__Given request__
In the passage on relationships and unmet needs, what does the writer believe causes the habit of moving from one sex partner to another?

>> START Provided passage

Apparently, because of this fact, according to opinions the I have read in several articles and forums, written by women, many women believe that the only thing men are useful for, to women now, is for above all, money and sex, and they only want them around for those purposes, unless of course, those women are lonely, pitiful, ugly, going no where, low-self esteem, useless women, who need a man to make them whole.
I find this funny, because I view these women that are writing these articles, in much the same way as I do the men, who uphold this same manly cliché, and appear to think in the same mindset, bopping around from one relationship to the other, one sex partner to the other, breaking one heart after the other, with no intention, or belief, that they will ever stay with one partner…till death do us part. I find it amusing, that they all seem to have totally and completely convinced themselves, that this is the way they want things…and are totally happy. I personally don't believe that. I believe this behavior stems from low self esteem and fear, instead of the other way around. It's a big red flag for me when I encounter people with this mindset. I certainly wouldn't want to get my heart wrapped around them in any way, so the choice is not theirs. The only thing I believe they are right about is, it is only those people who are lonely, pitiful, ugly, going no where, low-self esteem, useless people, who need someone to make them whole, that would have any sort of attraction for a person with that mindset.
Many people that are not having their needs met will turn to all sorts of addictions and illnesses, in a desperate attempt to have their needs fulfilled, or to run from them. Many illnesses stem from the fact that those needs are not being, or haven’t been met in the past, and some stem from our unconscious need for attention. You can’t run from it, your unconscious mind will work very hard at upholding its job of seeing that your needs are met, even if it has to scream at you in unconventional ways, as an attempt to get your attention, and the attention of others.

>> END Provided passage
>> START Information shown

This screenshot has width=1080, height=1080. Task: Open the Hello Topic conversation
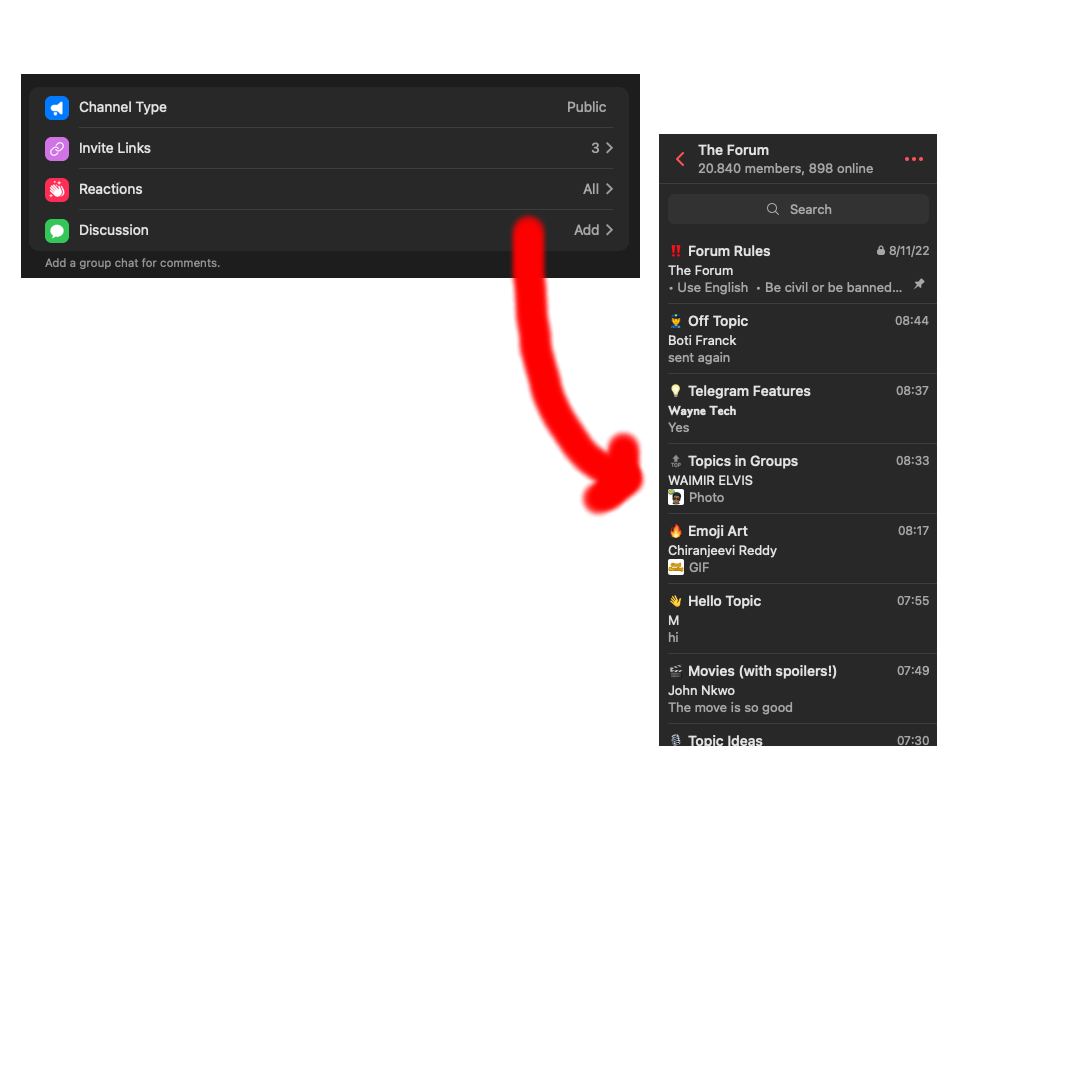click(x=798, y=619)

>> END Information shown

__Expected answer__
Low self-esteem and fear.